Former U.S. president William McKinley ranks first in the “big breakfast club” at the White House in Washington, D.C., according to a post on the MyRecipes.com website written by Kat Kinsman, a freelance journalist based in New York City.
McKinley,
a native of Niles, Ohio, served as president from 1897-1901. He and First Lady
Ida McKinley “regularly feasted on ‘army portions’ of breakfast foods,
including hot breads, potatoes, steak or chops, fruit, coffee and occasionally
fish,” Kinsman said.
All this was in addition to eggs, often fried or scrambled, but sometimes in the form of a fluffy, baked “McKinley four-egg omelet that was rather akin in size to an egg casserole.”
No.
2 on the “big breakfast” list is William Howard Taft of Cincinnati, Ohio, who
was president from 1909-13. He was the largest president, tipping the scales at
332 pounds…on average.
Kinsman
said Taft refused to eat eggs, but he was known to fill his plate with items
such as “grapefruit, broiled venison, grilled partridge, waffles with maple
syrup and butter, hot rolls, bacon and hominy.” (Hominy, shown below, comes from yellow or
white maize, also known as field corn. Dried hominy kernels are soaked in an
alkali solution of lye or slaked lime.)
Third
in line is Warren G. Harding of Blooming Grove, Ohio, who occupied the White
House from 1921-23. “First Lady Florence Harding (who rose much earlier) served
massive, country-style breakfasts of grapefruit, scrambled eggs, bacon, hot
cereal, wheat cakes with maple syrup, toast, corn muffins, huge quantities of
coffee and her famous waffles made with stiffly beaten egg whites,” Kinsman
said.
Former
president Franklin D. Roosevelt of Hyde Park, N.Y., who held the presidency
from 1933-45, also had a good appetite. His breakfast meal of choice often
included salted mackerel or kippers, Kinsman reported. The latter dish is a
serving of herring that has been split open, cleaned, salted and smoked. The
fish is then grilled, broiled or sautéed.
On
other mornings, Roosevelt and First Lady Eleanor Roosevelt might devour a plate
of doughnuts. He preferred to brew his own coffee, a dark French roast ground
from green coffee beans.
A
favorite breakfast indulgence enjoyed quite regularly by LBJ was creamed chipped
beef on toast. In fact, that’s what he requested to have for breakfast on his
inauguration day in 1965.
Creamed
chipped beef on toast was also quite popular with former president George H.W.
Bush of Milton, Mass., who was president from 1989-93.
That
dish was on the White House menu for a breakfast meeting in 1989, when one of
the guests was Denver Broncos football quarterback John Elway. His team was in
town for a “Monday Night Football” televised duel with the Washington Redskins.
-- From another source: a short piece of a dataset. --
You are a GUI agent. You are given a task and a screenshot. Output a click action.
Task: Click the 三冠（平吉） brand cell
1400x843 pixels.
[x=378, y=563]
“I got so sick, I couldn’t play,” Elway said. It was most likely the flu, and not due to chipped beef on toast, but Elway has avoided the dish ever since.
Take
a page from the White House physician’s recommendation for the troubled tummy
of former president Woodrow Wilson of Staunton, Va., who was in office from
1913-21.
Wilson
was told to start his day by drinking “two raw eggs in Concord grape juice.” The
mixture was designed to cure any ailment.